Accordingly, adequate redirection and extraction of aerosol and/or
particulates may be effectively performed. Additionally, the
substrate may be prevented from contacting a surface of the fluid
applicator unit. Thus, image forming defects, component
malfunctions, and the reduction in the lifespan of the image
forming apparatus may be reduced.
[0012] FIG. 1 is block diagram of an image forming apparatus
according to an example. Referring to FIG. 1, in some examples, an
image forming apparatus 100 includes a substrate receiving member
12, a fluid applicator unit 14, and an air recirculater assembly
16. The substrate receiving member 12 may selectively receive a
substrate. That is, the substrate may be transported along a
substrate transport path to be placed on the substrate receiving
member 12. The substrate may include media such as paper, vinyl,
plastic, cloth, and the like. In some examples, different-sized
substrate may be received by the substrate receiving member 12. The
substrate receiving member 12 may be a platen, and the like.

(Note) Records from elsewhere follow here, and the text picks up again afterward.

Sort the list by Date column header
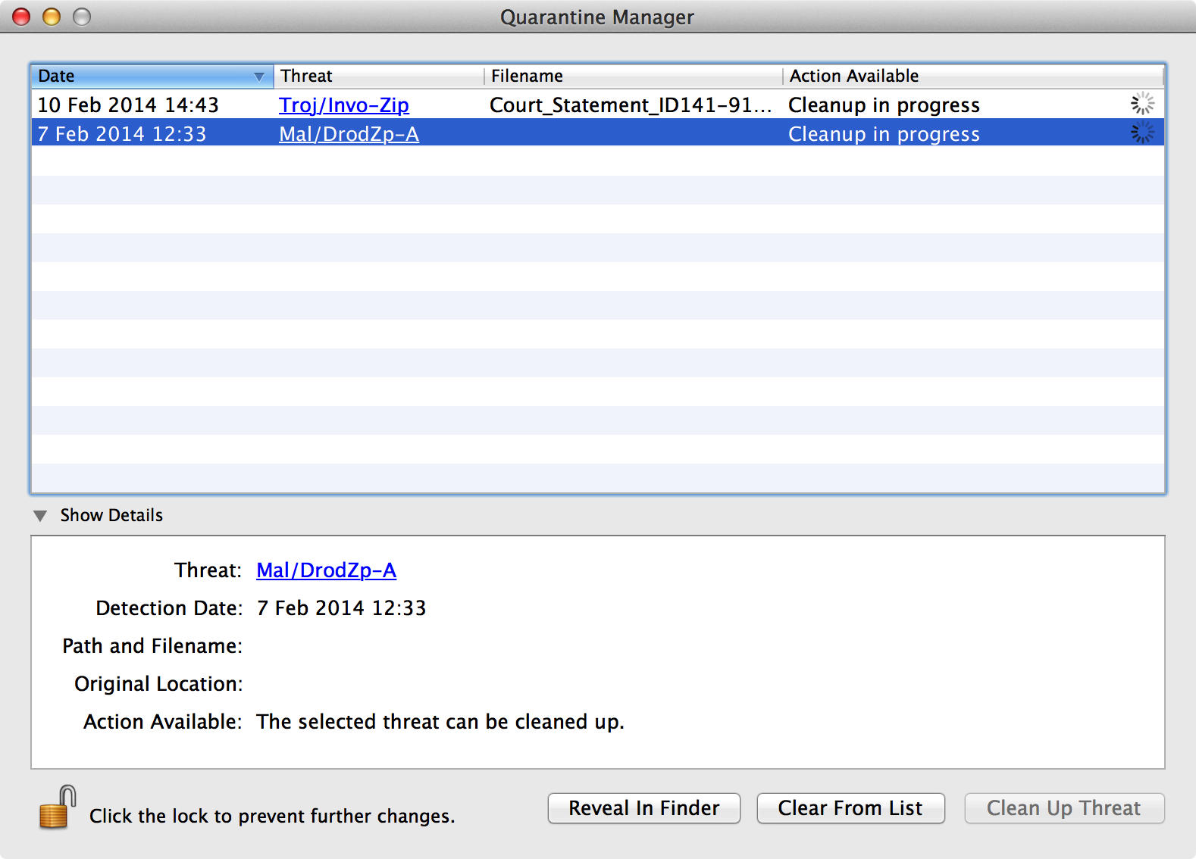The image size is (1196, 859). click(152, 76)
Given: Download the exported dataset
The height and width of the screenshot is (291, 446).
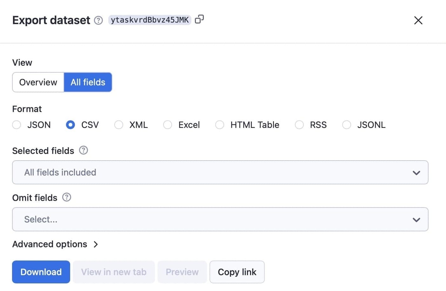Looking at the screenshot, I should click(x=41, y=272).
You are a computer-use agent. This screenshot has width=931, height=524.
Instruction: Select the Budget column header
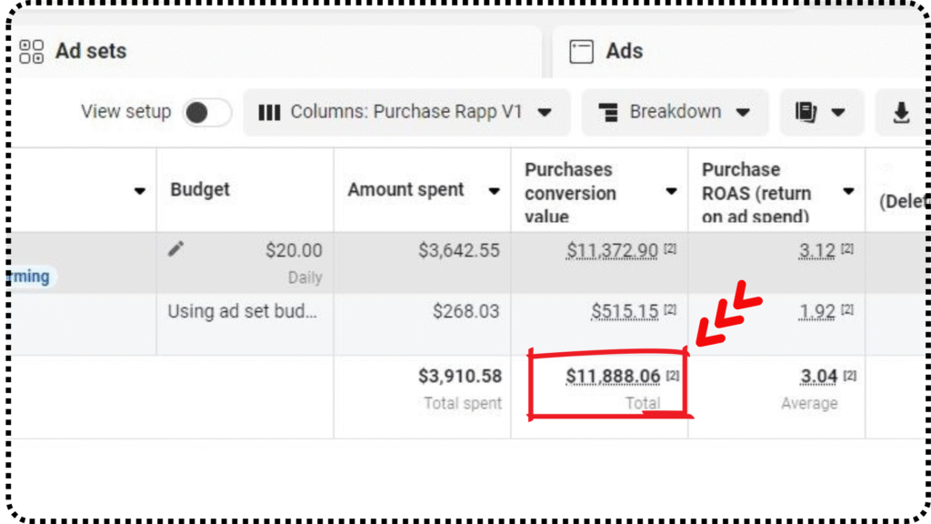click(x=200, y=190)
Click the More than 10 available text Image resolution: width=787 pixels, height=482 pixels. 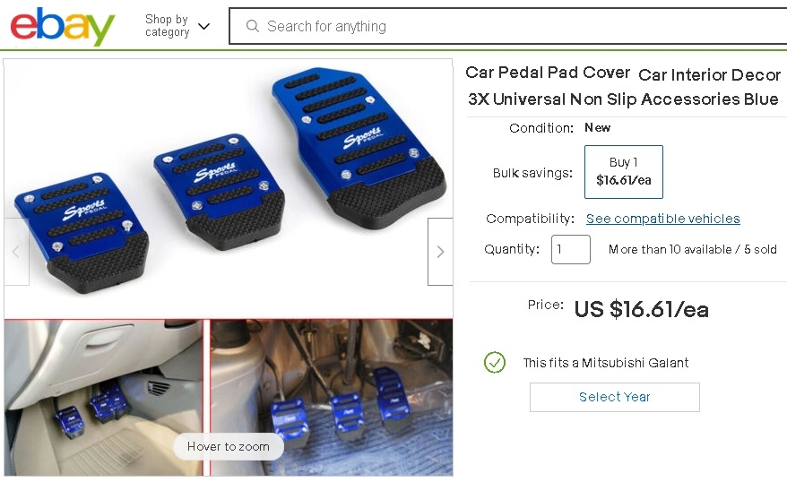click(670, 249)
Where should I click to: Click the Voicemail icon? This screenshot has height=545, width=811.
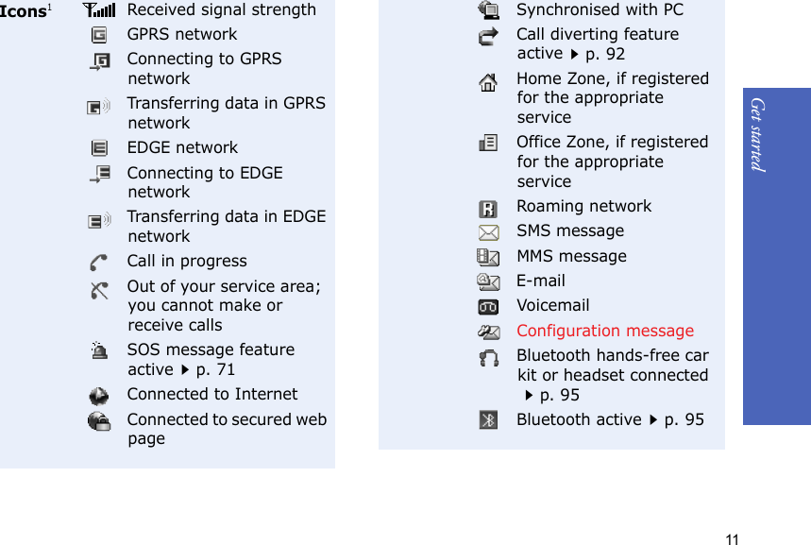coord(488,306)
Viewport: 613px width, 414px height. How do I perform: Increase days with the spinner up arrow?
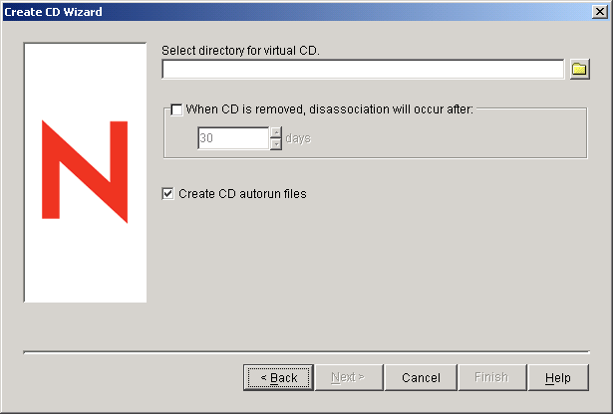click(x=276, y=132)
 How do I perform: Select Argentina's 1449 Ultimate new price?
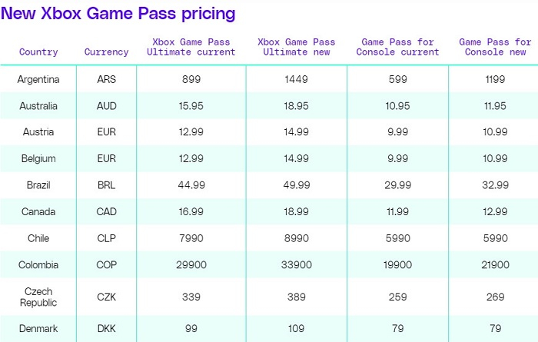point(297,79)
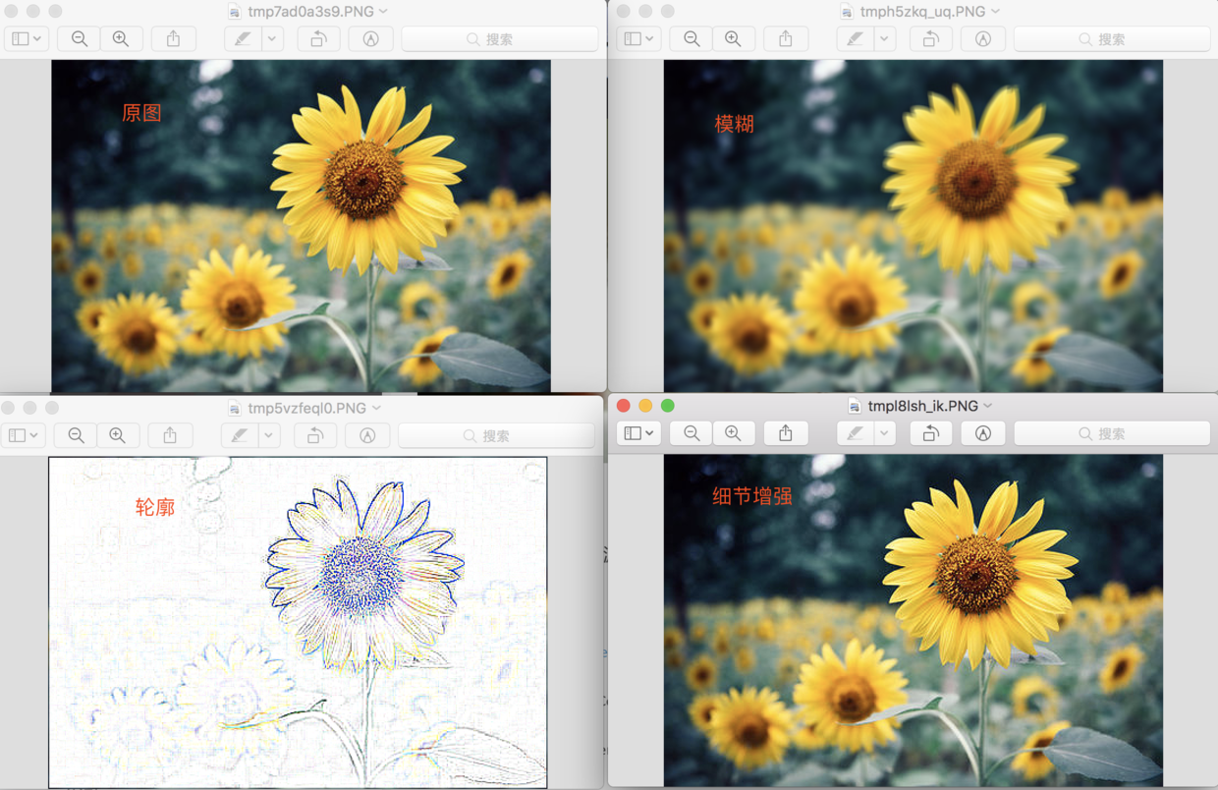1218x790 pixels.
Task: Expand the pencil tool dropdown in the 轮廓 window
Action: (x=269, y=433)
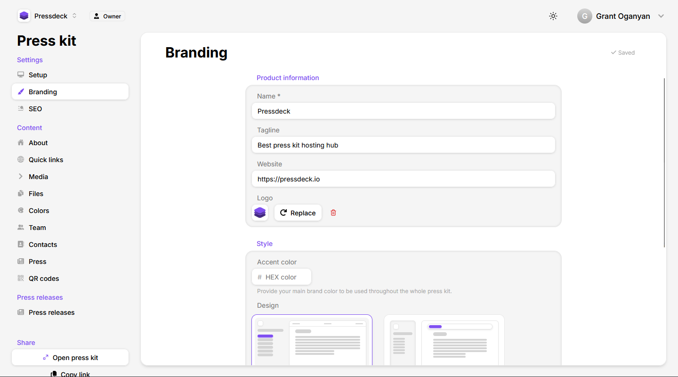Expand the Media section chevron
The width and height of the screenshot is (678, 377).
(21, 177)
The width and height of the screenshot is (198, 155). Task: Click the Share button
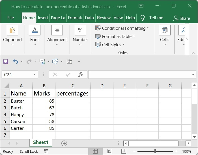point(182,18)
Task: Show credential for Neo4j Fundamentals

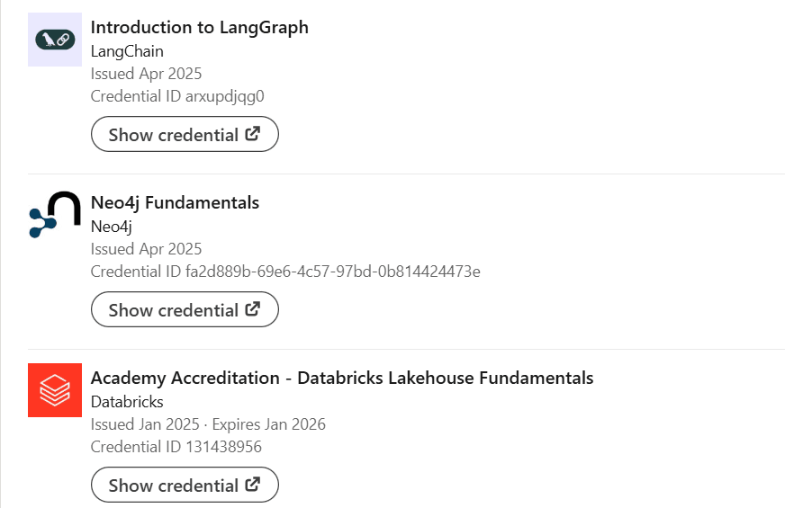Action: point(185,309)
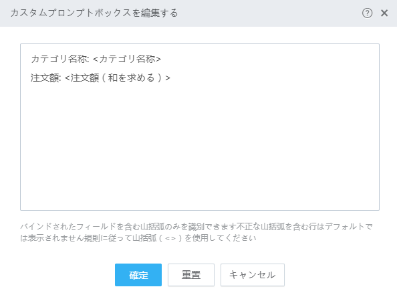Close the custom prompt box dialog
This screenshot has width=397, height=295.
tap(384, 13)
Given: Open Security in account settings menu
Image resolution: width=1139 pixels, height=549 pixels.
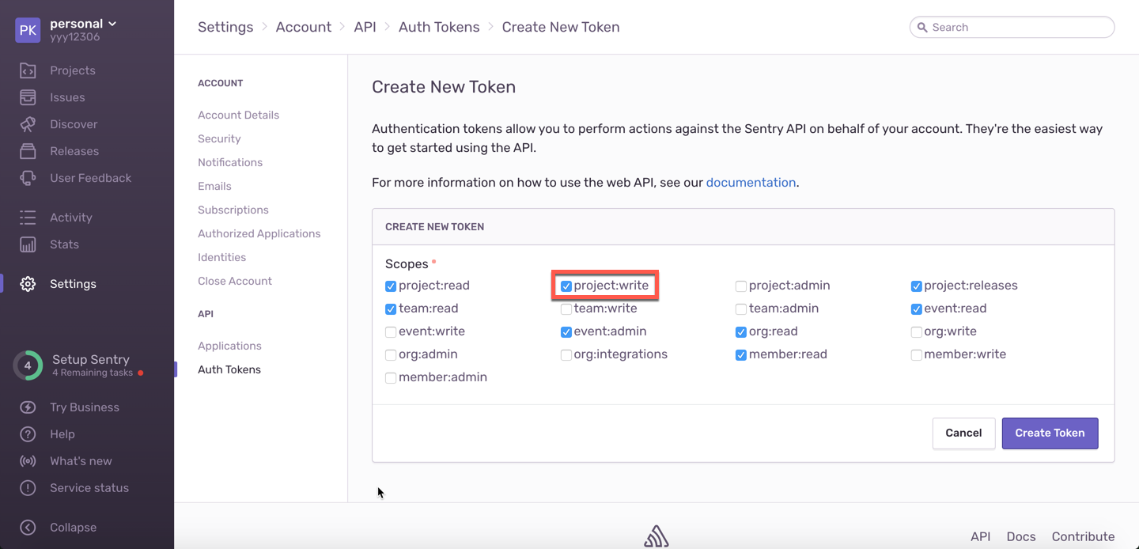Looking at the screenshot, I should coord(219,138).
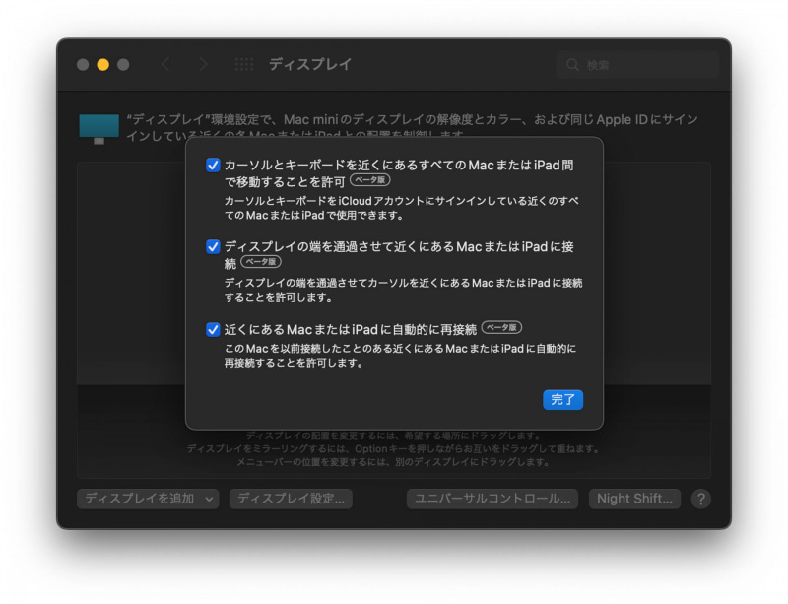Click inside the search field

pyautogui.click(x=640, y=64)

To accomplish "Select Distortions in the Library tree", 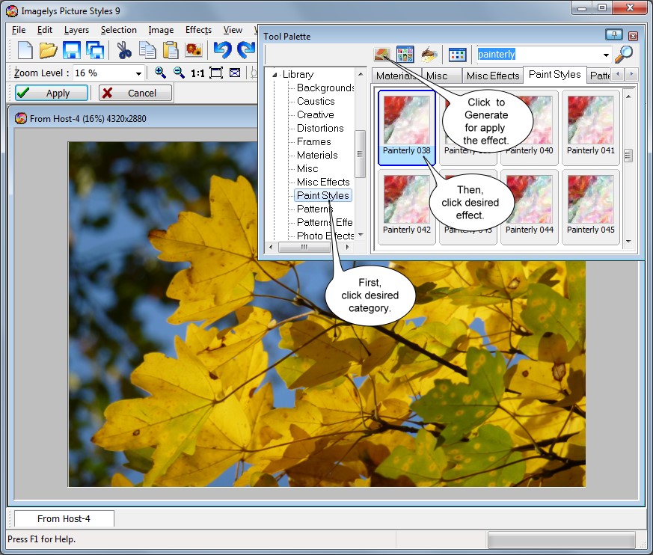I will coord(320,128).

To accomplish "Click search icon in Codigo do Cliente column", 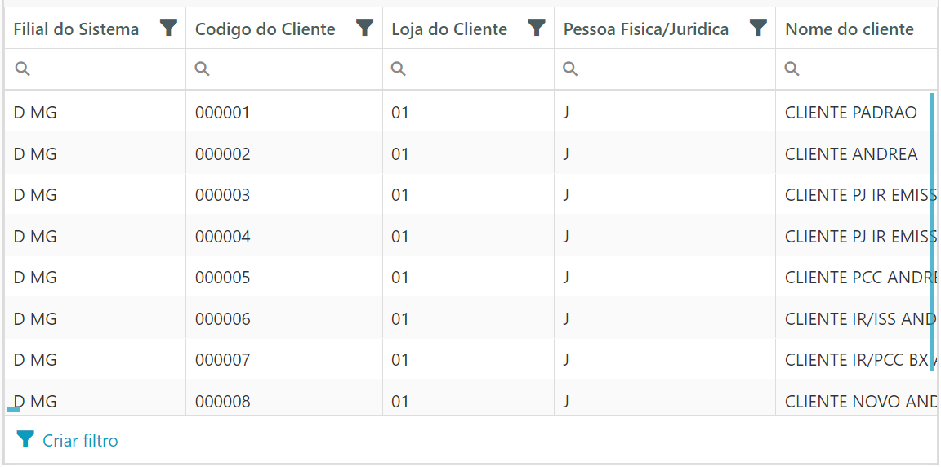I will 203,69.
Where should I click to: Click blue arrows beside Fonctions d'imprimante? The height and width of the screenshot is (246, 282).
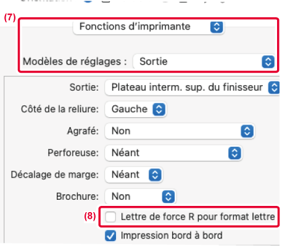(x=217, y=27)
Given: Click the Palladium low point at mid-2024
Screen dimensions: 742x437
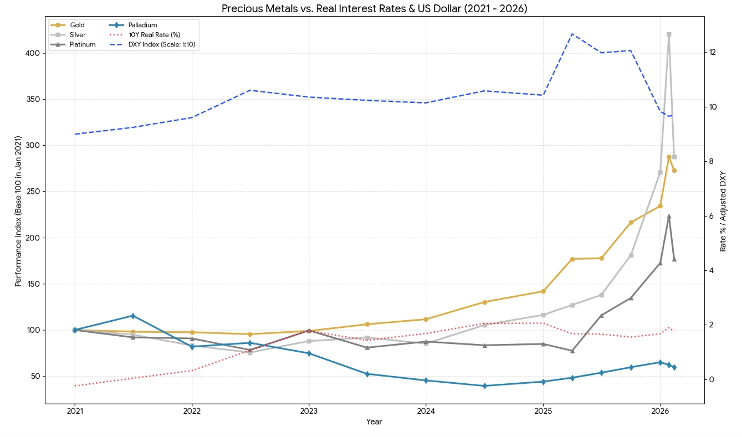Looking at the screenshot, I should coord(484,386).
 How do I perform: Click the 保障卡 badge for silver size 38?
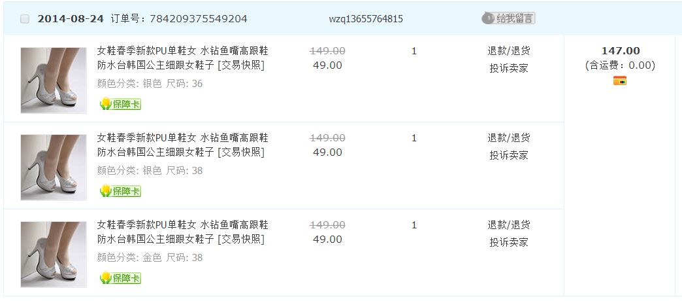pyautogui.click(x=120, y=191)
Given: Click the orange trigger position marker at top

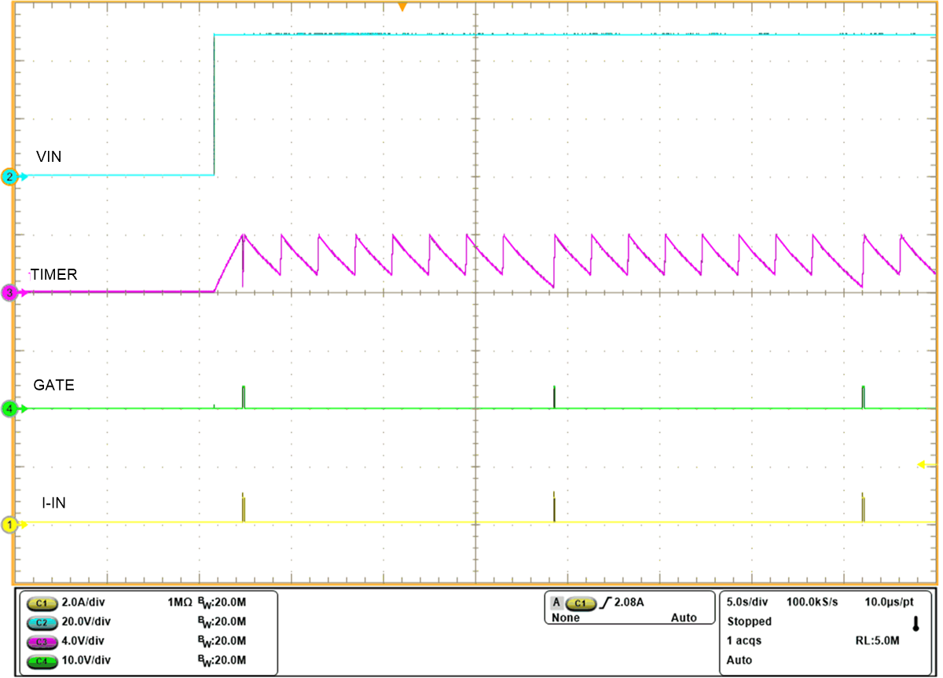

[0013] Referring to FIG. 1, in some examples, the fluid applicator
unit 14 may selectively eject a first set of drops to the substrate
disposed on the substrate receiving member 12 in a print mode. The
fluid applicator unit 14 may also selectively eject a second set of
drops in a maintenance mode. That is, the print mode is a mode in
which a first set of drops of fluid are ejected by the fluid
applicator unit 14 onto the substrate. For example, the first set
of drops may form images on the substrate. Alternatively, the
maintenance mode is a mode in which a second set of drops of fluid
are ejected by the fluid applicator unit 14 to maintain flow paths
in the fluid applicator unit 12 for proper ejection of subsequent
first set of drops there from.
[0014] In some examples, the fluid applicator unit 14 may include
at least one inkjet print head to eject ink in the form of drops.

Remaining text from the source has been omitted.